Gollumiellinae are unique in that they hook their eggs onto the plants and connect a ropey secretion to them, which stand erect. This acts as an attraction mechanism for Paratrechina ants. Gollumiellinae larvae burrow into the hosts' thoraces and feed there. The rest of its life cycle is similar to the aforementioned life cycle of eucharitids. Two Indo‐Pacific genera are included here:
- Anorasema Boucek, 1988
- Gollumiella Hedqvist, 1978

===Akapalinae===
This subfamily is monotypic, containing only the genus Akapala (Girault, 1934).

==Biological control==
Eucharitids are candidates for biological control because each subfamily targets a specific ant genus. On the other hand, some eucharitids, including the genus Kapala, are classified as pests for several different reasons. First, a few days after oviposition occurs, the leaves dry up where each egg was located. Second, tea leaves with such marks reportedly do not have as strong of a flavor as tea leaves without these marks. Third, not all eucharitids have a significant effect on the size of their hosts' colony.
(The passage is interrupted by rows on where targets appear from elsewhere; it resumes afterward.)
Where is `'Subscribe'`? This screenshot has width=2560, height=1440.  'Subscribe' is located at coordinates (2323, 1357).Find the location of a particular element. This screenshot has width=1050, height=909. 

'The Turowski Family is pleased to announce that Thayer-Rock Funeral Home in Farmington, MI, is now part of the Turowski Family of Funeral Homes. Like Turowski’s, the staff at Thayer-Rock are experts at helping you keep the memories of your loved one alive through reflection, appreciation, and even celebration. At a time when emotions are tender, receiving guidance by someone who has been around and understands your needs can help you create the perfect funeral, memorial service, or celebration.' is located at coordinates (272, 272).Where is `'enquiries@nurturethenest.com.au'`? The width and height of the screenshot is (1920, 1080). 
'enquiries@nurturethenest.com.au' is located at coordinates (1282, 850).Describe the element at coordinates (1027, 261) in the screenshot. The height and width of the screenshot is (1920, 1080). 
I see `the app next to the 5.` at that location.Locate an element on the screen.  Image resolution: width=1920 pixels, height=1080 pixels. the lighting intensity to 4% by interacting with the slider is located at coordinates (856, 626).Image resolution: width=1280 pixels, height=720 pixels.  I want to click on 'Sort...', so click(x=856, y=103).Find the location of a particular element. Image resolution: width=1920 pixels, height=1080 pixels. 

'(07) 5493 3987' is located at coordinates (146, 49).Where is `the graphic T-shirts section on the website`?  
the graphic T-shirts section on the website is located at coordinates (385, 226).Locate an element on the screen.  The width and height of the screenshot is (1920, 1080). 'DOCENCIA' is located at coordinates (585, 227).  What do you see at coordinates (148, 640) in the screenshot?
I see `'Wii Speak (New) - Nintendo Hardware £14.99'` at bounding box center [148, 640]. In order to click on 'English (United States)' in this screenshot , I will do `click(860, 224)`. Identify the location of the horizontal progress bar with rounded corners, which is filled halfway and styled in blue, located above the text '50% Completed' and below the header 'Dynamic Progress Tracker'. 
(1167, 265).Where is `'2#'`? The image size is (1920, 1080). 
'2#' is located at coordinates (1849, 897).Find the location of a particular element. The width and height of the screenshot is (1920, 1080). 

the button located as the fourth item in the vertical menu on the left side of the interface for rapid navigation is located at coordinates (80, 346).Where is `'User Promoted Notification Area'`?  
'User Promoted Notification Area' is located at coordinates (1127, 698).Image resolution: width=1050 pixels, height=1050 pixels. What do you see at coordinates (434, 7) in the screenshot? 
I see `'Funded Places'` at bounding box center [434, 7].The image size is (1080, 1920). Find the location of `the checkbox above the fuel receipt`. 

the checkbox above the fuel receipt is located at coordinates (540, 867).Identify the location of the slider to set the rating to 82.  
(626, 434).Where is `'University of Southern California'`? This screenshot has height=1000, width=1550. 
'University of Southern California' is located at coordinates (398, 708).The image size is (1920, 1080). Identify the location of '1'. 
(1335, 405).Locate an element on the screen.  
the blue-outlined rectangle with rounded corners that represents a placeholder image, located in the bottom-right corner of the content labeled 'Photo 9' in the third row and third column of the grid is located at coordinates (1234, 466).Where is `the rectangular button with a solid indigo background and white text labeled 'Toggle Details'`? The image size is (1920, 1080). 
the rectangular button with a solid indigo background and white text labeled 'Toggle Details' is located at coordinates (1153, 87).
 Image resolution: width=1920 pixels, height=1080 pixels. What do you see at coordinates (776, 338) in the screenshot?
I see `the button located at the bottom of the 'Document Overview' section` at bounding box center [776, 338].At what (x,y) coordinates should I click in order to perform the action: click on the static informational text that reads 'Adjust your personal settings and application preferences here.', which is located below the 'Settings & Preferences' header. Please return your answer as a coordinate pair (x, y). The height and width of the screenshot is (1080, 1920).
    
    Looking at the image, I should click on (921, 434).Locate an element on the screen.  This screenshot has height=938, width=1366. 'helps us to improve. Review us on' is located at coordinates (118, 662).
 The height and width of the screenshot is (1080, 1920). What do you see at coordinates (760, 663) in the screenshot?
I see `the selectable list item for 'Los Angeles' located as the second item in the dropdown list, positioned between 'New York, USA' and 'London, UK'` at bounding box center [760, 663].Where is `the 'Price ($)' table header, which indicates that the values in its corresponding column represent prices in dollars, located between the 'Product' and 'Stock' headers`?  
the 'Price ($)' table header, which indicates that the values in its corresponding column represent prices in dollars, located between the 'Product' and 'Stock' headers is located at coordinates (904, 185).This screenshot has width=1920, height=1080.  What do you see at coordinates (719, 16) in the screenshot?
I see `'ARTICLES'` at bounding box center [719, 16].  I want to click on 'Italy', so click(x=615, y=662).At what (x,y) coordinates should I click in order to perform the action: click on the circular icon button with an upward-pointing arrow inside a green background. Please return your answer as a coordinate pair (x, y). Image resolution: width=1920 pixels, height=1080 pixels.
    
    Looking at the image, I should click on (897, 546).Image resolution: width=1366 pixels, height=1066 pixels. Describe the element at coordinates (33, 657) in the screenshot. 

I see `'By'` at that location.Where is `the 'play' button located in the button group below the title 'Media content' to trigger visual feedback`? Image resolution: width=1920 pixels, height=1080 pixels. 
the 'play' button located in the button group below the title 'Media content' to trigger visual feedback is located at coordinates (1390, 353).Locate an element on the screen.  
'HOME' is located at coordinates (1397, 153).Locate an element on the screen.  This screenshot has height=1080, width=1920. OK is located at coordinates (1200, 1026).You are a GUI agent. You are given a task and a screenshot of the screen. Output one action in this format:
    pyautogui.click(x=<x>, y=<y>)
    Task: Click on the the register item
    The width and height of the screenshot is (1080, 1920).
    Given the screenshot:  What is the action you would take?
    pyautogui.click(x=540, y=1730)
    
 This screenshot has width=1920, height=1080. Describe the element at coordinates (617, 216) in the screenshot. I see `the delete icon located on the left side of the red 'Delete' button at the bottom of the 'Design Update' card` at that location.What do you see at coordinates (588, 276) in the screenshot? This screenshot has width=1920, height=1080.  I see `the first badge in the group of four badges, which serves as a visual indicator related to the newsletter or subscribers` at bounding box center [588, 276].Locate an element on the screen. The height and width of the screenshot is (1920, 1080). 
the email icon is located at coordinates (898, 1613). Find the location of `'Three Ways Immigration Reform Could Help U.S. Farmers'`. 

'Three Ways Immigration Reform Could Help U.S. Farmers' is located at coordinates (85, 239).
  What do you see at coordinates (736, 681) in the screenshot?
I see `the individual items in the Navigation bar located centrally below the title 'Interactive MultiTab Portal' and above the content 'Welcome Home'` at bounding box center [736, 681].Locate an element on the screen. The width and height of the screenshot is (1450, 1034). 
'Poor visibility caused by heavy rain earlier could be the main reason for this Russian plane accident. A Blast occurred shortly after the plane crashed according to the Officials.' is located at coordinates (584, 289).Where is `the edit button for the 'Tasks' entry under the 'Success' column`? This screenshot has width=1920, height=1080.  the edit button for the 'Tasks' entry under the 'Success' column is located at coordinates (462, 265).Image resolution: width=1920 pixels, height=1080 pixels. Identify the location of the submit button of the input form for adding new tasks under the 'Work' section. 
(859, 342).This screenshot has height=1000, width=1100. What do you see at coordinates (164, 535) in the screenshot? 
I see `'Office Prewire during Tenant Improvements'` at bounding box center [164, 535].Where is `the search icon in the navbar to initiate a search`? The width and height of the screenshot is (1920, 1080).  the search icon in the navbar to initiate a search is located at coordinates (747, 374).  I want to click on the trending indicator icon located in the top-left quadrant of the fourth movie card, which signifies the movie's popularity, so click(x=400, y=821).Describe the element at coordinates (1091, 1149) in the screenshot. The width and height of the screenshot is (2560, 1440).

Orasema species are sometimes used as means of biological control for many ants, including the fire ant and little fire ant, because pesticides can cause damage to the environment, and they do not always work on fire ants. In addition, at least two eucharitid species groups are specialized parasites of these ants. Heraty stated, “Leaving aside the philosophical problems associated with introducing any organism for biological control, I believe that species of Orasema do have potential as biological control agents and deserve more study.”